Problem to work on: Retype every entry exactly, character for character.

The input section start

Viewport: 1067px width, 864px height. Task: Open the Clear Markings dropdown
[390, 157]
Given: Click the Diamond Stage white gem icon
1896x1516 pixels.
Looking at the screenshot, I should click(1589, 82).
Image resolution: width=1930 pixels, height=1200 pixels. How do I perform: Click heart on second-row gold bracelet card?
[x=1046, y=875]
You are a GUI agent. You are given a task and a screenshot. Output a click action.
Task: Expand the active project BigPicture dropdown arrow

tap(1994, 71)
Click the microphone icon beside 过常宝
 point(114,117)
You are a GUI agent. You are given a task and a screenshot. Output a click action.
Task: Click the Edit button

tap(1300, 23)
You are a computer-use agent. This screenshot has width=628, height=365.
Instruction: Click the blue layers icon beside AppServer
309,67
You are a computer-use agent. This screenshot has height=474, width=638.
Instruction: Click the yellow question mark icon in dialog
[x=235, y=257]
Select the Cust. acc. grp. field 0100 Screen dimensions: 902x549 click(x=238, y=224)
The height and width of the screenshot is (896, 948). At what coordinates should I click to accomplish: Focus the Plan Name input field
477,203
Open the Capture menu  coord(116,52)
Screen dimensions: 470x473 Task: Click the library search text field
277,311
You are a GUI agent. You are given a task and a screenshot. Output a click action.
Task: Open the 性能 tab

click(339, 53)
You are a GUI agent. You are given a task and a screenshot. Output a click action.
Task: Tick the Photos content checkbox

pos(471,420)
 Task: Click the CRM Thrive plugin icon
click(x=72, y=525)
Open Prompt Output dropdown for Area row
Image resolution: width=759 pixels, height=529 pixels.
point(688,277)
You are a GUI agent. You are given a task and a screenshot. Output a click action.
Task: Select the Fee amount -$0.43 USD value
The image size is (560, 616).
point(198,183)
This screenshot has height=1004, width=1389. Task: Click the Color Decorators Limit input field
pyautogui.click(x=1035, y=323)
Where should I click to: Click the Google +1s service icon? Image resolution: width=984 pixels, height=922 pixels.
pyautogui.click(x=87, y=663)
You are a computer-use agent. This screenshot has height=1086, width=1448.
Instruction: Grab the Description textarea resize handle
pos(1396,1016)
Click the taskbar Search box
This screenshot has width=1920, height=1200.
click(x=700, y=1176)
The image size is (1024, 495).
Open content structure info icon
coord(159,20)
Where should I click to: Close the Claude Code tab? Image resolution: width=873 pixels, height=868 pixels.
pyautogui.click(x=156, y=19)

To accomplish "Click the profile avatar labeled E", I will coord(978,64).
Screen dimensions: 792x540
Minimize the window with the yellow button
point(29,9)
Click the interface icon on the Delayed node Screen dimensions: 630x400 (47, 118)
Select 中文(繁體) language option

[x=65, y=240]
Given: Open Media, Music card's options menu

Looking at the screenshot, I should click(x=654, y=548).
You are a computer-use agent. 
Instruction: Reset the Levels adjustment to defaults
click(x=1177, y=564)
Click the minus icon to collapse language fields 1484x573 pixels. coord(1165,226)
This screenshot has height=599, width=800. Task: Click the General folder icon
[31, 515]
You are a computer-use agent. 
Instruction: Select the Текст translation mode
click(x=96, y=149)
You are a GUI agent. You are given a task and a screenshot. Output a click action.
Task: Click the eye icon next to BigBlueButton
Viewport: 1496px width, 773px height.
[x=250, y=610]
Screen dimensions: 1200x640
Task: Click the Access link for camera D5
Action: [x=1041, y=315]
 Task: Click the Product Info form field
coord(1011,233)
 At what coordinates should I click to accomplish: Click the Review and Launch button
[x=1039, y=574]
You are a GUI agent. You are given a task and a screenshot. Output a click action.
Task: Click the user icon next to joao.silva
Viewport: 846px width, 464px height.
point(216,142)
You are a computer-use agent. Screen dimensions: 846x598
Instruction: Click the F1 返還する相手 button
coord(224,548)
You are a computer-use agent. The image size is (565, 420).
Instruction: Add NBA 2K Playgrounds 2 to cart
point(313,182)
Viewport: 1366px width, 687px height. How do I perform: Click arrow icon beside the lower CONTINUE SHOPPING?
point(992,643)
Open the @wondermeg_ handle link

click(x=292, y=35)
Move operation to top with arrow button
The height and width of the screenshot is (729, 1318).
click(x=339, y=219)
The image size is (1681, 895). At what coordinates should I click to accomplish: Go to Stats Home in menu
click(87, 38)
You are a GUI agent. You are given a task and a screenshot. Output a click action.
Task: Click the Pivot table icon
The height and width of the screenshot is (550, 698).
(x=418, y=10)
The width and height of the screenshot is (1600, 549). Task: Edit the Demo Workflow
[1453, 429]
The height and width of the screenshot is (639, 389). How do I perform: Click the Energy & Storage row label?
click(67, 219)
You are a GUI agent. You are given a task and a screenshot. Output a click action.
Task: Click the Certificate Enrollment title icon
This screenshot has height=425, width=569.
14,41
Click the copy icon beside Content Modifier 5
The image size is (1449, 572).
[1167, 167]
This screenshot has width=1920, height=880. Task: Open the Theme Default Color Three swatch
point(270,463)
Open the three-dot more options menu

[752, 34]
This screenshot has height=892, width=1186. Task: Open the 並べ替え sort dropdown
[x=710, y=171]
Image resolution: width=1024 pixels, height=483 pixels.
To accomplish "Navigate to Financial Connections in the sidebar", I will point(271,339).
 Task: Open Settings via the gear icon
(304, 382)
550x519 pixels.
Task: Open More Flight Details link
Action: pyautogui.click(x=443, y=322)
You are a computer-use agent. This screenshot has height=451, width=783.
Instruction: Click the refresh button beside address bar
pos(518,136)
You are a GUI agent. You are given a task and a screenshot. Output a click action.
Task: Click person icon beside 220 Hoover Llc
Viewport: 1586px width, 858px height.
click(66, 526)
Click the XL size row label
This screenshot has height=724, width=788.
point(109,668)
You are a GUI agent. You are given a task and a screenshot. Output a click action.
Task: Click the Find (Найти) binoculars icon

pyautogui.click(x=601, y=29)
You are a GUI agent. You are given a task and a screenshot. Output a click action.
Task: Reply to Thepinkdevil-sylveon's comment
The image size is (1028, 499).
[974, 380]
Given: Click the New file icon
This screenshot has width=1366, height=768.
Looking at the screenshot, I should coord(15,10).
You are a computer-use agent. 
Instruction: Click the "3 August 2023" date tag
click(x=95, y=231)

The input section end

Exercise output:
Viewport: 1067px width, 864px height. Task: Open the Clear Markings dropdown
[390, 157]
Given: Click the Diamond Stage white gem icon
1896x1516 pixels.
Looking at the screenshot, I should click(1589, 82).
Image resolution: width=1930 pixels, height=1200 pixels. How do I perform: Click heart on second-row gold bracelet card?
[x=1046, y=875]
You are a GUI agent. You are given a task and a screenshot. Output a click action.
Task: Expand the active project BigPicture dropdown arrow

tap(1994, 71)
Click the microphone icon beside 过常宝
 point(114,117)
You are a GUI agent. You are given a task and a screenshot. Output a click action.
Task: Click the Edit button

tap(1300, 23)
You are a computer-use agent. This screenshot has width=628, height=365.
Instruction: Click the blue layers icon beside AppServer
309,67
You are a computer-use agent. This screenshot has height=474, width=638.
Instruction: Click the yellow question mark icon in dialog
[x=235, y=257]
Select the Cust. acc. grp. field 0100 Screen dimensions: 902x549 click(x=238, y=224)
The height and width of the screenshot is (896, 948). At what coordinates should I click to accomplish: Focus the Plan Name input field
477,203
Open the Capture menu  coord(116,52)
Screen dimensions: 470x473 Task: Click the library search text field
277,311
You are a GUI agent. You are given a task and a screenshot. Output a click action.
Task: Open the 性能 tab

click(339, 53)
You are a GUI agent. You are given a task and a screenshot. Output a click action.
Task: Tick the Photos content checkbox

pos(471,420)
 Task: Click the CRM Thrive plugin icon
click(x=72, y=525)
Open Prompt Output dropdown for Area row
Image resolution: width=759 pixels, height=529 pixels.
point(688,277)
You are a GUI agent. You are given a task and a screenshot. Output a click action.
Task: Select the Fee amount -$0.43 USD value
The image size is (560, 616).
point(198,183)
This screenshot has height=1004, width=1389. Task: Click the Color Decorators Limit input field
pyautogui.click(x=1035, y=323)
Where should I click to: Click the Google +1s service icon? Image resolution: width=984 pixels, height=922 pixels.
pyautogui.click(x=87, y=663)
You are a computer-use agent. This screenshot has height=1086, width=1448.
Instruction: Grab the Description textarea resize handle
pos(1396,1016)
Click the taskbar Search box
This screenshot has width=1920, height=1200.
click(x=700, y=1176)
The image size is (1024, 495).
Open content structure info icon
coord(159,20)
Where should I click to: Close the Claude Code tab? Image resolution: width=873 pixels, height=868 pixels.
pyautogui.click(x=156, y=19)

To accomplish "Click the profile avatar labeled E", I will coord(978,64).
Screen dimensions: 792x540
Minimize the window with the yellow button
point(29,9)
Click the interface icon on the Delayed node Screen dimensions: 630x400 (47, 118)
Select 中文(繁體) language option

[x=65, y=240]
Given: Open Media, Music card's options menu

Looking at the screenshot, I should click(x=654, y=548).
You are a computer-use agent. 
Instruction: Reset the Levels adjustment to defaults
click(x=1177, y=564)
Click the minus icon to collapse language fields 1484x573 pixels. coord(1165,226)
This screenshot has height=599, width=800. Task: Click the General folder icon
[31, 515]
You are a computer-use agent. 
Instruction: Select the Текст translation mode
click(x=96, y=149)
You are a GUI agent. You are given a task and a screenshot. Output a click action.
Task: Click the eye icon next to BigBlueButton
Viewport: 1496px width, 773px height.
[x=250, y=610]
Screen dimensions: 1200x640
Task: Click the Access link for camera D5
Action: [x=1041, y=315]
 Task: Click the Product Info form field
coord(1011,233)
 At what coordinates should I click to accomplish: Click the Review and Launch button
[x=1039, y=574]
You are a GUI agent. You are given a task and a screenshot. Output a click action.
Task: Click the user icon next to joao.silva
Viewport: 846px width, 464px height.
point(216,142)
You are a computer-use agent. Screen dimensions: 846x598
Instruction: Click the F1 返還する相手 button
coord(224,548)
You are a computer-use agent. The image size is (565, 420).
Instruction: Add NBA 2K Playgrounds 2 to cart
point(313,182)
Viewport: 1366px width, 687px height. How do I perform: Click arrow icon beside the lower CONTINUE SHOPPING?
point(992,643)
Open the @wondermeg_ handle link

click(x=292, y=35)
Move operation to top with arrow button
The height and width of the screenshot is (729, 1318).
click(x=339, y=219)
The image size is (1681, 895). At what coordinates should I click to accomplish: Go to Stats Home in menu
click(87, 38)
You are a GUI agent. You are given a task and a screenshot. Output a click action.
Task: Click the Pivot table icon
The height and width of the screenshot is (550, 698).
(x=418, y=10)
The width and height of the screenshot is (1600, 549). Task: Edit the Demo Workflow
[1453, 429]
The height and width of the screenshot is (639, 389). How do I perform: Click the Energy & Storage row label?
click(67, 219)
You are a GUI agent. You are given a task and a screenshot. Output a click action.
Task: Click the Certificate Enrollment title icon
This screenshot has height=425, width=569.
14,41
Click the copy icon beside Content Modifier 5
The image size is (1449, 572).
[1167, 167]
This screenshot has width=1920, height=880. Task: Open the Theme Default Color Three swatch
point(270,463)
Open the three-dot more options menu

[752, 34]
This screenshot has height=892, width=1186. Task: Open the 並べ替え sort dropdown
[x=710, y=171]
Image resolution: width=1024 pixels, height=483 pixels.
To accomplish "Navigate to Financial Connections in the sidebar", I will point(271,339).
 Task: Open Settings via the gear icon
(304, 382)
550x519 pixels.
Task: Open More Flight Details link
Action: pyautogui.click(x=443, y=322)
You are a computer-use agent. This screenshot has height=451, width=783.
Instruction: Click the refresh button beside address bar
pos(518,136)
You are a GUI agent. You are given a task and a screenshot. Output a click action.
Task: Click person icon beside 220 Hoover Llc
Viewport: 1586px width, 858px height.
click(66, 526)
Click the XL size row label
This screenshot has height=724, width=788.
point(109,668)
You are a GUI agent. You are given a task and a screenshot. Output a click action.
Task: Click the Find (Найти) binoculars icon

pyautogui.click(x=601, y=29)
You are a GUI agent. You are given a task and a screenshot. Output a click action.
Task: Reply to Thepinkdevil-sylveon's comment
The image size is (1028, 499).
[974, 380]
Given: Click the New file icon
This screenshot has width=1366, height=768.
Looking at the screenshot, I should coord(15,10).
You are a computer-use agent. 
Instruction: Click the "3 August 2023" date tag
click(x=95, y=231)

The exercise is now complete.